Seasoned cycler's Silk Road adventure
Alan Nichols is willing to go the extra mile even 10,400 of them.
In May, the 74-year-old became the first person to cycle the entire Silk Road.
He first set off on his 16,600 kilometre journey he took a few detours which added on a few thousand kilometres along Asia's ancient trade route in 1989. Tackling the route in four stages, by the end he had spent a total of nine months actually in the saddle.
His travels which began in Turkey took him to, among other countries, Syria, Uzbekistan and Turkmenistan.
On April 1 Nichols set out from Kashgar for the final stretch. Fifty-one days later, on May 22, the grizzled, road-veteran peddled across the finish-line city of Xi'an in Shaanxi Province.
"I don't think I'm going to ride my bike again," he joked, in an interview with China Daily.
While the journey gives testimony to his incredible physical prowess and stamina, Nichols says the epic trek was more spiritual and cultural.
On the road, he studied locations where multiple religious sites had been built on top of each other at different times. He believes these sites possess sacred aspects unrelated to the dominant religion of the time.
While the trip was a wonderful adventure, he did hit a few speed bumps and road-blocks along the way.
And quintuple heart bypass surgery in 2001 made him realize that if he was going to go the distance, he had to kick into high gear. The brush with pending mortality galvanized.
"I think that made it even more important," he said. "I said to myself, 'You just had a bypass operation forget it get on your bike or put on your boots and go out and do what you love."'
His wife, Becky, said she is impressed but unsurprised by his determination, especially when he took on the Central-Asia leg of the journey with a broken hand.
On the road, Alan was robbed, injured, detained by police in multiple countries and forced to contend with weather extremes.
In the Gobi Desert, scorching temperatures of up to 58 degrees Celcius meant his tyres started to melt if he stopped for long on pavements. The winds could cool, but also sandblasted. And peddling into a strong head wind made cycling along the flat as tough as going uphill.

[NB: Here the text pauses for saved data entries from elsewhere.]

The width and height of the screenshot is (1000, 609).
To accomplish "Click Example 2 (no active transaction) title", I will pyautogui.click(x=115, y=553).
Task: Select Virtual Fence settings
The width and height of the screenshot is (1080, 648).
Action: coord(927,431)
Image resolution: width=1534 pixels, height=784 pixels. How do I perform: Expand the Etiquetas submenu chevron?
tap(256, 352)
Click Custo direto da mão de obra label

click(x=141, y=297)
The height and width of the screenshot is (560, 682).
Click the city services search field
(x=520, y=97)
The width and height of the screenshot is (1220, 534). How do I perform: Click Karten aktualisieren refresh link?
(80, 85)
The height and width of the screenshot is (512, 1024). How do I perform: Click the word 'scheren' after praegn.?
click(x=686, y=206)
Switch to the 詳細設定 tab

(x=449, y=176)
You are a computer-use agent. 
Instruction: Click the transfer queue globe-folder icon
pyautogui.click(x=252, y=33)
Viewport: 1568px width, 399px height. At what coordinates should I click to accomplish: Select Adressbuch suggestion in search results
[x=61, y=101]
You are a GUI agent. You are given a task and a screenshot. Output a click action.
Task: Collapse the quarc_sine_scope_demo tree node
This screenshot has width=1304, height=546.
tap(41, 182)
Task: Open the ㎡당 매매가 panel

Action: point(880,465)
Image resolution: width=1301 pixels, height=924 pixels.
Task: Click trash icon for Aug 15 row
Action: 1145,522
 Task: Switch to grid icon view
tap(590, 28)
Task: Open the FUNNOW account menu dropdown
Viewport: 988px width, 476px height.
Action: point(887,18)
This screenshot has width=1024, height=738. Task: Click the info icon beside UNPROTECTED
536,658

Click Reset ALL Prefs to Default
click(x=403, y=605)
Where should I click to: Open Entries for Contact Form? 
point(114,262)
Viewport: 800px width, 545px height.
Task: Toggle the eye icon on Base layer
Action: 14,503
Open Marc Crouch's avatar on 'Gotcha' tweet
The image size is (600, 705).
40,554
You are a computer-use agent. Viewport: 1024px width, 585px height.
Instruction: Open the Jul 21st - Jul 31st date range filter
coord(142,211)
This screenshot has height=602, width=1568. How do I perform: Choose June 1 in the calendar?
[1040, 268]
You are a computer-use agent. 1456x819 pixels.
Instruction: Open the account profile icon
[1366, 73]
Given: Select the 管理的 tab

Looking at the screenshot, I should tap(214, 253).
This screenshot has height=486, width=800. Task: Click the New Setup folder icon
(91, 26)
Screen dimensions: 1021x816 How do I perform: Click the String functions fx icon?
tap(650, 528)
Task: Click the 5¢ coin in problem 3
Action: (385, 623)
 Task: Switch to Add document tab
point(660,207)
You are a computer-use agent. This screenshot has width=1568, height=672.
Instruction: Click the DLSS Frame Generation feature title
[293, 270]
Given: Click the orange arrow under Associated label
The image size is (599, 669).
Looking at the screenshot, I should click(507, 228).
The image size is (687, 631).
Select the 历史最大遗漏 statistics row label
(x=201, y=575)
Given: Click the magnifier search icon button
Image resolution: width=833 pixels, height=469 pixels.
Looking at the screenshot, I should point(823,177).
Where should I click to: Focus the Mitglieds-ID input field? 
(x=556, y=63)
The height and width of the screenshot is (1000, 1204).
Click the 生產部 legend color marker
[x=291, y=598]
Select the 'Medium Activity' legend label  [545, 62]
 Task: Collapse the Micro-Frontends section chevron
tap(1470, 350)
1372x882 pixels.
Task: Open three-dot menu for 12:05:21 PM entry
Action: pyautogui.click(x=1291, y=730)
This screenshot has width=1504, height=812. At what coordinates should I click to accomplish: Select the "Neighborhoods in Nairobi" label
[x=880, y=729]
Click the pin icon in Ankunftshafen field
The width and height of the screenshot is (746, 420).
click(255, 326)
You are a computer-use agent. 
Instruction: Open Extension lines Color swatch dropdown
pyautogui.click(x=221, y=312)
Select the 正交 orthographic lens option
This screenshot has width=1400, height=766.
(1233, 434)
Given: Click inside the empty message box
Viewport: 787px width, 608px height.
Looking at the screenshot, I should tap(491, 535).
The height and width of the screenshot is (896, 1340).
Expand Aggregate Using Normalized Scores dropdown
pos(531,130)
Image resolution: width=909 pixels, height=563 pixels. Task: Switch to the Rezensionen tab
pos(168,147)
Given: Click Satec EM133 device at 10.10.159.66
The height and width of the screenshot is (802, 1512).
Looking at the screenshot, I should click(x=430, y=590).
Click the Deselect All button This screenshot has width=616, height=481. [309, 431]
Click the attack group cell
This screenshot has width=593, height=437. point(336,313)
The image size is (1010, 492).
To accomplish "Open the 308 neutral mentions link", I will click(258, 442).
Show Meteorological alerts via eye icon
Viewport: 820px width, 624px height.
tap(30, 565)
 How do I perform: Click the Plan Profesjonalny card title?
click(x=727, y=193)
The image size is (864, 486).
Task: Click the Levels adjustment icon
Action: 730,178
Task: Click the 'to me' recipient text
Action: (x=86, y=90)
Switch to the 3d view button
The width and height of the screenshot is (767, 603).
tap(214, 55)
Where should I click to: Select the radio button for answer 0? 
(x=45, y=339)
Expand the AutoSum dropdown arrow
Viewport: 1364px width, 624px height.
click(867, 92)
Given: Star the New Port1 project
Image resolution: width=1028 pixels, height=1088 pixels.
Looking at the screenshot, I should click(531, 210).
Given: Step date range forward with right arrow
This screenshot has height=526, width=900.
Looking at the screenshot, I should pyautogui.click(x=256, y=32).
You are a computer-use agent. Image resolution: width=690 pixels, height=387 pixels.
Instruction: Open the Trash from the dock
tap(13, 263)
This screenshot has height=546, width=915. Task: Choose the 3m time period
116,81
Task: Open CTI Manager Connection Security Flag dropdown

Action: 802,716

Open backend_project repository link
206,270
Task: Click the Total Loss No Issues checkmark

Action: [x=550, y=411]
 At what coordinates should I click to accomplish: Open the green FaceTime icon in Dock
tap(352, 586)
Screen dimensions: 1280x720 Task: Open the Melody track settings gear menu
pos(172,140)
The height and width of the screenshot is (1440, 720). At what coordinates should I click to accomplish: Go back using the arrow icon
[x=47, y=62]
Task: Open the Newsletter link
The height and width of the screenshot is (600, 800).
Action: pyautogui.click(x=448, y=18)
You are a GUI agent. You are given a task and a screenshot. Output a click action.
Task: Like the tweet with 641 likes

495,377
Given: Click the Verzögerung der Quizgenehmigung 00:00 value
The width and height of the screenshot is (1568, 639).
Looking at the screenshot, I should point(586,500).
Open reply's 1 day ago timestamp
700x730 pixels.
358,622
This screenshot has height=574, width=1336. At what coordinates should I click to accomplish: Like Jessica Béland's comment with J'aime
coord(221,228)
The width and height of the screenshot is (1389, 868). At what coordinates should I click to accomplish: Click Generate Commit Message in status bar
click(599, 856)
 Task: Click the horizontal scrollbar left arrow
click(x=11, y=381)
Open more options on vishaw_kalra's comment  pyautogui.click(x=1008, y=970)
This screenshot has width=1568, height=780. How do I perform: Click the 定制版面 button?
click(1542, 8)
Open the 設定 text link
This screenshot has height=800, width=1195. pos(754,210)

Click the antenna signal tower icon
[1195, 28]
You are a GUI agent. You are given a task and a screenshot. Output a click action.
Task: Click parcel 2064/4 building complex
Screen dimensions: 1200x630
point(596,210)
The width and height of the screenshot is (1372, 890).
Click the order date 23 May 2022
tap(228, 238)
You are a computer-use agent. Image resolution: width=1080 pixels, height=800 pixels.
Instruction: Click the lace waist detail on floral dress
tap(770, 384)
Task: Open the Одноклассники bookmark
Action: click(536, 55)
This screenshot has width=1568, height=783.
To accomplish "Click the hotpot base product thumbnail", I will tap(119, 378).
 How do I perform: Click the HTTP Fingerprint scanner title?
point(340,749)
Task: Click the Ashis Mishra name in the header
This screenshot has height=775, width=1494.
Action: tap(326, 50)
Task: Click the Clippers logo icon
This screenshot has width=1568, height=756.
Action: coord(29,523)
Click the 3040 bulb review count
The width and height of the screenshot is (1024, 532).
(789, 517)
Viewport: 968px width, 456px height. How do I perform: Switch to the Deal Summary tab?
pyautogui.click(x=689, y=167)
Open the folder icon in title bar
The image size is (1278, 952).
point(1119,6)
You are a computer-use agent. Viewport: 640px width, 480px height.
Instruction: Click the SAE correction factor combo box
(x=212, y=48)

In the mountains, Nichols was forced to tail trucks that blazed paths through snowdrifts 3-4 metres deep.
Once he was trapped in a fierce blizzard on a mountainside, and believes hunkering down in a robe purchased from a monk saved his life.
"The extremes were not imaginable," his wife said. "They were inhuman."
On the last leg across China, each day, Nichols would set off before sunrise and bike for up to 10 hours. After cycling up to 136 kilometres, he would rendezvous with his wife and their hired driver and van.
They would sleep in the van most nights, which provided the basics with a stretch of the imagination of home comforts.
Cooking supplies were packed into a suitcase known as the "kitchen." Clothing was packed into the "closet" bag, and extras were packed into the "attic" suitcase.
To be ready for anything the road might bring, they needed a compact household small enough to fit inside the van.
"We never knew where we were going to spend the night," Becky recalls.
They often bedded down in gravel pits and cemeteries.
But the lifestyle that comes with being on the road in foreign lands is nothing new to Nichols.
He has biked many different parts of the globe and is a veteran mountain climber who has tackled peaks in more than a dozen countries.
He was the first Westerner to circumambulate Mount Gang Rinpoche (Mount Kailas) after the Tibet Autonomous Region opened to foreigners, and the first to cycle across Tibet.
"That was the first adventure," he said.
Afterwards, he set his sights on the Silk Road.
A member of the prestigious Explorers Club of New York, Nichols has also served as a goodwill ambassador to several countries, published 10 books and served many prominent civil positions.
His biography appears in several books of the ilk of "Who's Who in the World" and "Dictionary of International Biography."
But, says Nichols, he is not out to break records.
"At first the object of the trip was Xi'an," he said. "Since that time I've learned that's a bankrupt idea. It's the journey, not the destination, that's important."